Description of the task - Nothing but text lines should be duplicated: start with the first line of the listing below and stop after the line holding "Task: Switch to the Script tab", omitting pictures.

The data -
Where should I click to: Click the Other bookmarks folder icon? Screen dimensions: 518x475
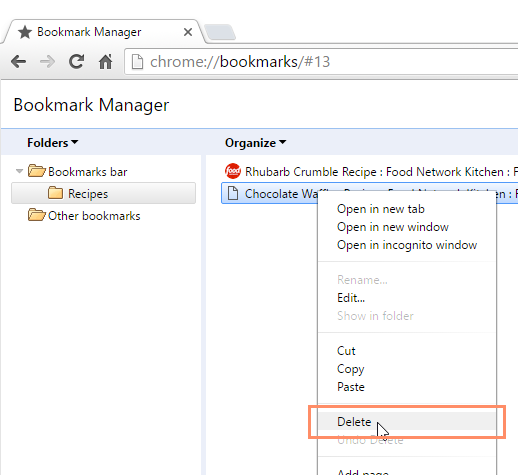[x=36, y=215]
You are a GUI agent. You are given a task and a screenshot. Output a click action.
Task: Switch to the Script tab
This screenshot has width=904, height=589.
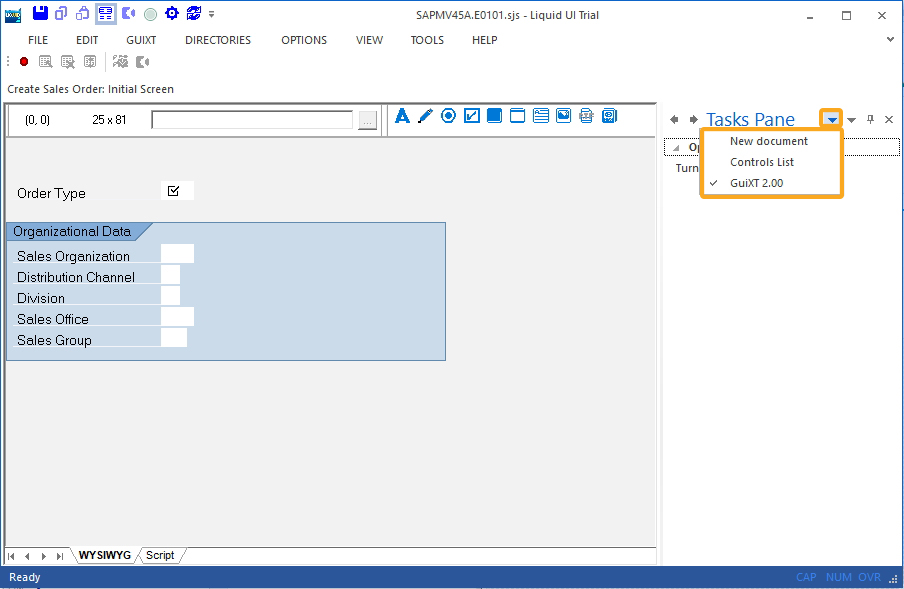click(x=160, y=555)
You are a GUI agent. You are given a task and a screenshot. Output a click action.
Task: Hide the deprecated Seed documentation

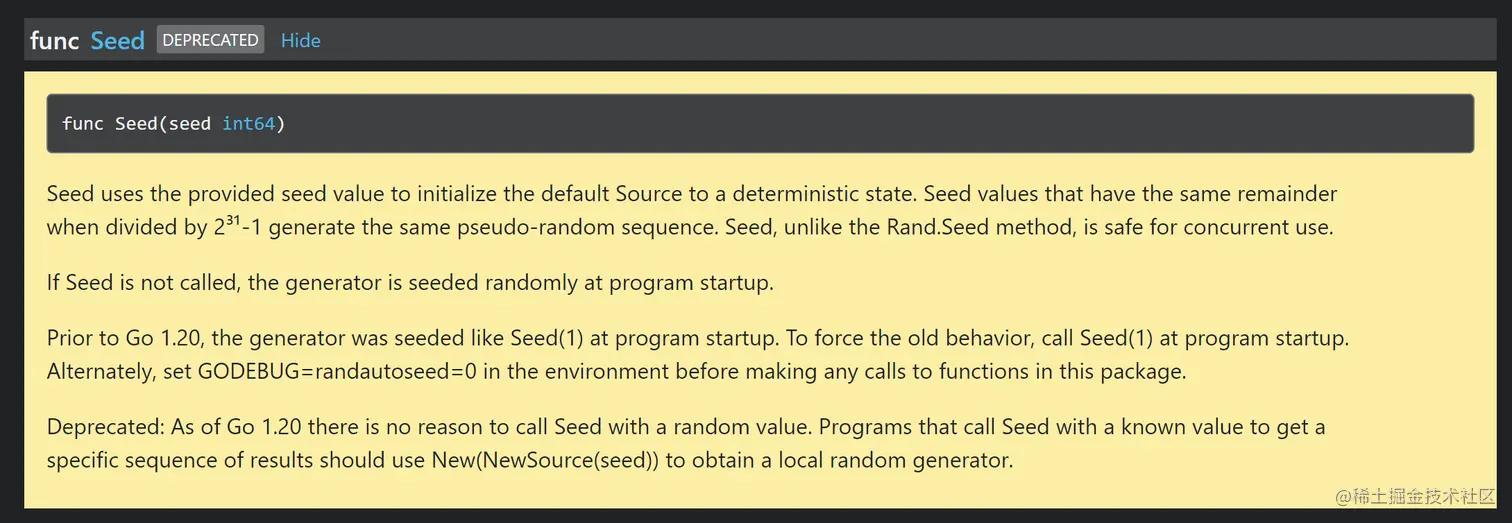click(x=300, y=40)
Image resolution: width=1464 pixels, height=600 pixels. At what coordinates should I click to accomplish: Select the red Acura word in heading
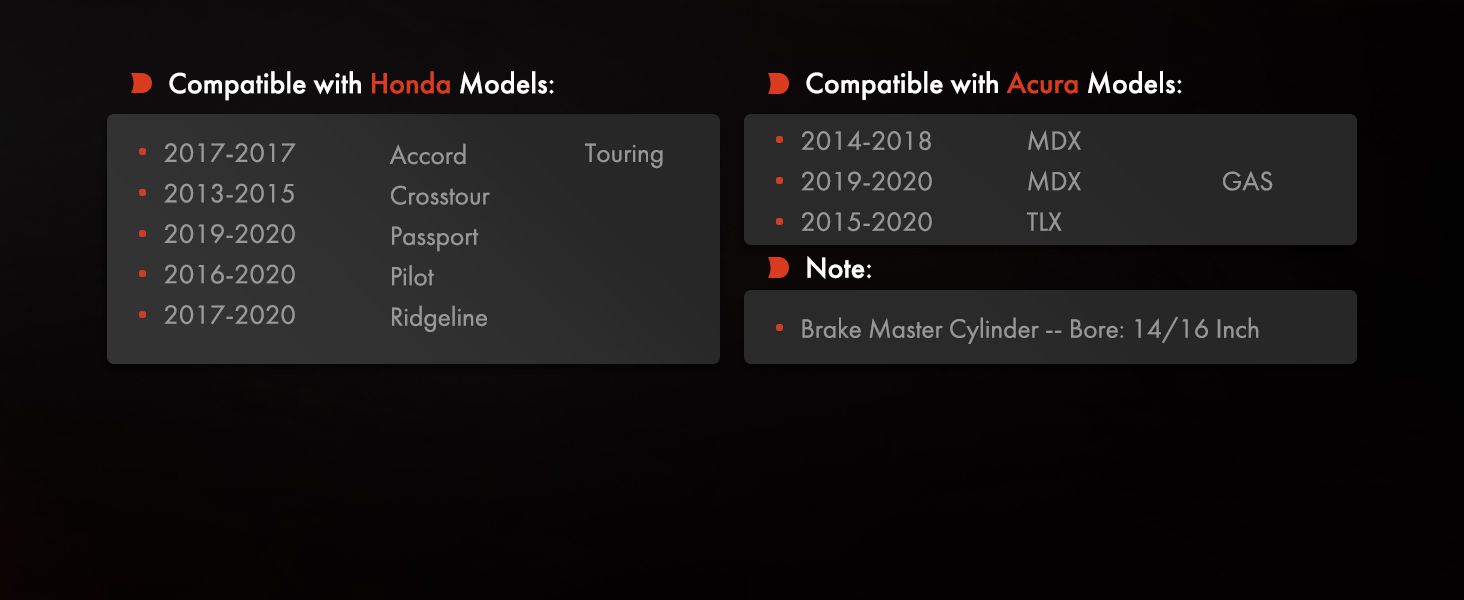coord(1042,84)
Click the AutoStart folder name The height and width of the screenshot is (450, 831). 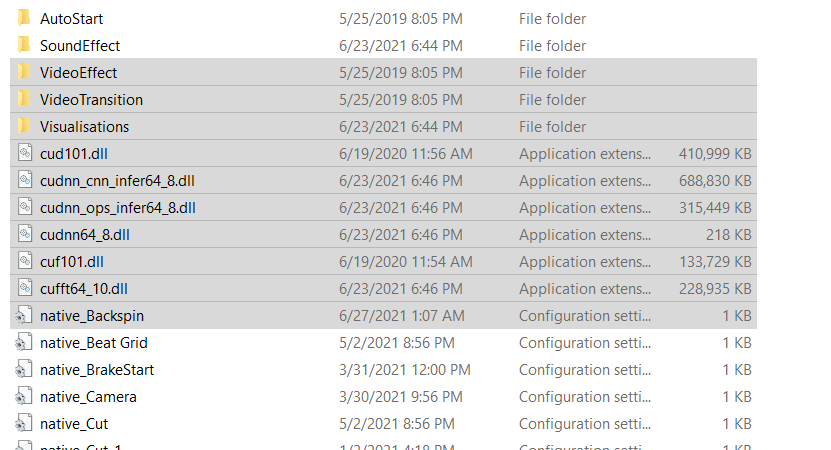tap(72, 19)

Written solution -
Where should I click to: Click the Other bookmarks folder icon? Screen dimensions: 518x475
[x=36, y=215]
You are a GUI agent. You are given a task and a screenshot. Output a click action.
Task: Switch to the Script tab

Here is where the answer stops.